自己啓発本を書いている著者は、 自己啓発本を、よく読む人なのだろうか。 ふとそんな疑問が浮かんでしまう。 所謂、ビジネス書と呼ばれる書店のコーナを見ると、結構面白いことがわかる。著者は、ざっくばらんにいるが、著者の職業は、経営者や大学教授、社会的地位の高い職業、例えば医師や弁護...

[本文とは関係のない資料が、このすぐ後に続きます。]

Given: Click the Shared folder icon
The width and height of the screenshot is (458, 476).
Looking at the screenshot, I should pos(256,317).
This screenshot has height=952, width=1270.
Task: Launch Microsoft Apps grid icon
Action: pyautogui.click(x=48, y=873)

自己啓発本を書いている著者は、 自己啓発本を、よく読む人なのだろうか。 ふとそんな疑問が浮かんでしまう。 所謂、ビジネス書と呼ばれる書店のコーナを見ると、結構面白いことがわかる。著者は、ざっくばらんにいるが、著者の職業は、経営者や大学教授、社会的地位の高い職業、例えば医師や弁護士が書いた本が多数ある。そして所謂、彼らは、難関大学を卒業している。しっかりと調査していないが、150冊をピックアップしたら、9割以上の著者が難関大学を卒業していた。 当たり前じゃないかと思うかもしれないが、 小説コーナの著者を分析すると、それほど難関大学出身者は、多くない。 ビジネス書の分野が際立って学歴の高い著者が占めている。新書と呼ばれる、あるまとまった知識を手軽に得られる書籍群も、これまたビジネス書と似たような結果になったのは興味深い。新書から、ビジネス書、自己啓発に繋がる道があるみたいである。 出版社別に見ると、それこそ大手出版社が7割以上を独占していた。非常にバランスが悪いと思う。 ビジネス書や自己啓発書は、サラリーマンの教養書となっている感じがする。ビジネス書や自己啓発書というのは、参考文献がほとんど紹介されていない。著者の経験や思いを、あるまとまった文章として表現されているが、主張の根拠が、思いや経験、後はどこで引っ張ってきたかかわらない論文の引用、一応エビデンスがあるというが。。。 学生時代に、ほとんど本なんて読んだことがない学生は、もの凄く多い。そのままスライドして会社員となるが、仕事で求められるスキルや知識は、大学で学ぶような知識とあまり関係ないことになっているので、少なくない人が途方に暮れる。自分の学び方を知っている人間は、わからないこと、知らないこと、出来ないことを素直に認め、できるように努力するが、そうではない人間は、わかっているふり、できるふり、知っているふりをする。 そんな時、ビジネス書や自己啓発に救いを求めるのではないだろうか。つまり、自分がどういう学び方をするかを考えてこなかった者が、学ばないと、やばいと思い、安易に手をとるのが、ビジネスや自己啓発本ということじゃないだろうか。ただ、自己啓発やビジネス書で得られる知識というのは、かなり奇形なもので、そんなモノを沢山、沢山知っても、何も意味のないような気がするが。ただ、その時の不安を解消するには、手軽で良いんじゃないかと思う。これは、非常に大事な事で、ビジネスと成り立っている存在意義がある。 学び方を知るには、何か問題意識を持ち、問題提起を具体的に行い、その問題がどういう性質なものなのかを各種分析方法やら、理論、概念等を勉強して、把握していくと思うが、こういった作業は、非常に時間がかかるし、また楽しい!と思うより、悩んだり、よくわからない状況に途方にくれたりすることが多い。大学のゼミナールに参加したことがある方ならわかるが、何か1つの文献をテキストに、そこから沢山のことを学ぼうとするのも、難しいが、それを一人で行うのは、もっと難しい。ただし、強烈な問題意識があれば、不思議と可能となる。 ビジネス書や自己啓発から学ぶようにすると、専門書や論文等を参考にして自分の問題提起への見解を考えていくことに比べて、面倒なことをしなくて済む。なぜなら、何がわからないのか、わかるように努力する過程を省いて、「あなたが、わからないことってこうでしょ」とか、「あなたが、不安になっていることってこうでしょ」とか、「あなたが問題にしていることってこうでしょ」と、わざわざ提示してくれるからだ。結果、何がわからないか、何を問題として考えなくちゃいけないかという、学習する上で最も大切な問いを自分に問うことなく、学習が進むことになる。 書籍業界自体が、この20年で半分近く落ちた。 自己啓発書やビジネス書は、どうだろうか? 半分規模になっているだろうか?私の推測だと、 たぶん現状維持だと思う。それだけ、必要とされているわけだから、やはり自己啓発書やビジネス書が存在する意味は、十分にあると思う。